How can governmentality function in digital age?

At first sight, Xuexi Qiangguo may appear to be only a “political task” that is enforced on its users. However, its design and application imply how governmentality can be operated through digital media. The gamification logic produces a participatory and autonomous user who takes the initiative to acquire the intended behaviors and social values. Put concisely, it produces compliance.

"The emperors Yao, Shung and Yu all governed the nation in their comfortable clothes." ─ Books of Changes

By expanding its functionalities, the platform tries to meet the communication needs of various groups of people beyond party members. In addition to the free online courses tickling young people’s anxieties, Xuexi Qiangguo may also become an important professional communication tool for Chinese state-owned organizations, video-conferencing and a digital agenda being some of the newly added functions. On a wider scale, if it is a convenient tool, people may not feel bothered by some mainstream political news in it ─ just like how users pay other social media platforms with their profile data. Moreover, the application also individualizes political mass mobilization by capitalizing on the mobility afforded by smartphones and wireless connection. Governmentality thus transcends the boundary between the public and the private.

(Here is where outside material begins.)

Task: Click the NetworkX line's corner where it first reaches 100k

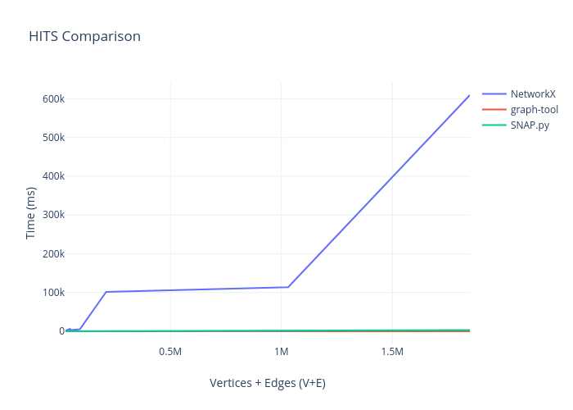Action: pyautogui.click(x=106, y=292)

Book of Changes, the ancient Chinese literature from 1100.B.C., mentioned that ancient emperors Yao, Shun and Yu all governed the nation in their comfortable clothes. In other words, rather than enforcing discipline and punishment, they appeared to have done nothing beyond following “the rules of the nature”.  Three thousand years later, digital technologies are replacing the rules of nature with its autonomous, participatory and databased functionalities. Digitalization helps to practice the ancient teaching ─ governing in one’s comfortable clothes.


Muriel, D., & Crawford, G. (2018). Video Games as Culture: Considering the Role and Importance of Video Games in Contemporary Society. London: Routledge.